- 曽根 裕二 先生
- 大阪体育大学 教育学部
アダプテッド・スポーツ部 監督
- 「アダプテッド・スポーツ」??初めて聞きました!どんな競技なんですか?
- 特定の競技名ではないんです。一人ひとりの身体の状態に合わせてルールや道具を工夫してみんなが平等にプレイできるようにしたスポーツ全般を指します。
アダプテッド・スポーツとは?
一人ひとりの発達状況や身体の状態に「適応(adapt)させた」スポーツのこと
障がい者や高齢者なども参加できるように既存のスポーツを修正したもの、新たに創ったものを指します。
- みんなが一緒にできる…手が動かないとボールを投げたり受けたりできないし、目が見えないとスポーツは危険ですよね…何だかイメージできないけど、たとえばどんなスポーツがあるんですか?

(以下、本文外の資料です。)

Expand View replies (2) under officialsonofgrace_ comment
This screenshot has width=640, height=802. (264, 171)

- そうだね、アダプテッド・スポーツではできないことを考えるんじゃなくて、どうすればできるのかを考えるんだ。
例えばこんな道具を使ってみたらどうかな。
-
タンデム自転車 2人1組で乗る自転車です。
後部座席に視覚障がいの方が乗って、一緒にサイクリングを楽しめます。
-
ツインバスケットボールのゴール 胸ほどの高さの低いゴール。みんなでバスケットボールを行う場合には、子どもや力のない参加者は低いゴール、他の人は通常の高さのゴールに入れると得点になるようにアダプテッドすることも可能です。
-
視覚障がい者卓球 音の鳴るピンポン玉を使い、視覚障がいの方にも楽しめます。ボールをバウンドさせると難しくなるのでゴロのみでラリーを行うなどの工夫もします。
-
ボッチャ 目標のボールにいかに自分のボールを近づけるかを競う競技です。ボールを投げることができなくても写真の勾配具(ランプ)を使い、アシスタントに意思を伝えることで参加できます。
- すごい、いろんな道具があるんですね。最近は「パラリンピック」でパラスポーツも目にすることが増えたけどこれは初めてみたなぁ…

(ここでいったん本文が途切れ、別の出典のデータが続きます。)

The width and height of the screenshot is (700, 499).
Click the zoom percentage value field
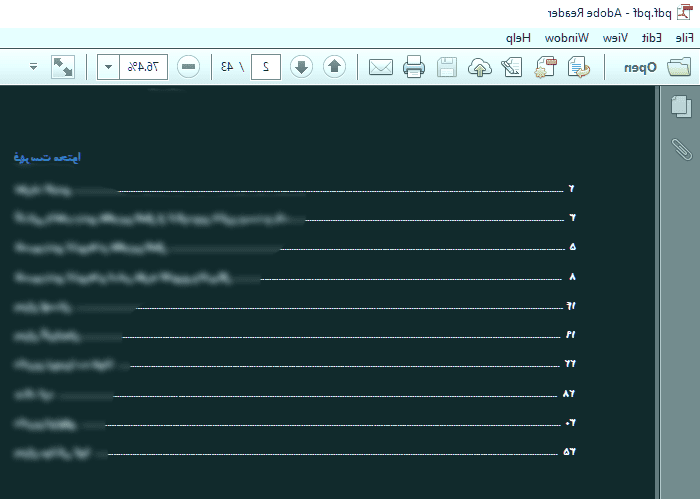(143, 67)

- あっ、パラスポーツとアダプテッド・スポーツは、ちょっと意味合いが違うんだ。
パラスポーツとアダプテッド・スポーツの違いとは?
パラスポーツ
いわゆる障がい者スポーツのこと、車いすバスケットボール、シッティングバレー、ボッチャ、ゴールボールなど、ルールなどが確立されているスポーツ種目
車いすバスケット用の車いす
アダプテッド・スポーツ
特定の種目を指すのではなく、身体の状態や年齢…など、スポーツをそれぞれの人に合わせるという考え方
その人の特性にあったボールを使う工夫も。
例)通常のバレーボール(右下)/風船を薄いシートで包んだもの(上)/ソフトバレーボール(左下)の3種類
- なるほど。アダプテッド・スポーツでは参加する人達によって、みんなが柔軟に加減のよいルールを決めていくんですね。
- そうです。下駄をはきすぎて有利になりすぎてもいけないので難しいですが…そこが面白いところです。
実は障がいのある人の中には「障がいがあるから自分にスポーツは無理」と思ってスポーツに親しめていない人が多いんです。でも、ルールや道具を工夫しながら、みんなで一緒にスポーツの場を共有できる方が楽しいですよね。
- もちろんです!でも道具がないと難しいとなったら、ハードルが高いなぁ…
-
道具は難しく考えなくていいんです。
身近にあるもの、簡単にできることから工夫していけばOKです。少し紹介してみるのでぜひ試してみてください。
-
工夫次第では、新しいスポーツが生まれたりして…!
面白そうですね。
- 先生、ありがとうございます!
一緒にできることからやってみます。
ワンポイント
取り入れやすいアダプテッド・スポーツの工夫例
ボールをビニールで包むと、シャカシャカと音がするので、どこにボールがあるか、目の悪い人でもわかりやすくなります。
(国際パラリンピック委員会(IPC)公認教材「I'm POSSIBLE」参照)
市販のまな板にゴム板を張ったもの。ラケットを使えなくても簡単に相手とラリーをすることができます。
ボーリングやサッカーのPKのような一人ひとりの出番が決まっているような場合は、ルールや道具を適応しやすいです。また、勝った負けたを競うだけでなく、チームでパスを何回続けたか、ペアでラリーを○回成功のような達成型のルールも取り入れやすいですね。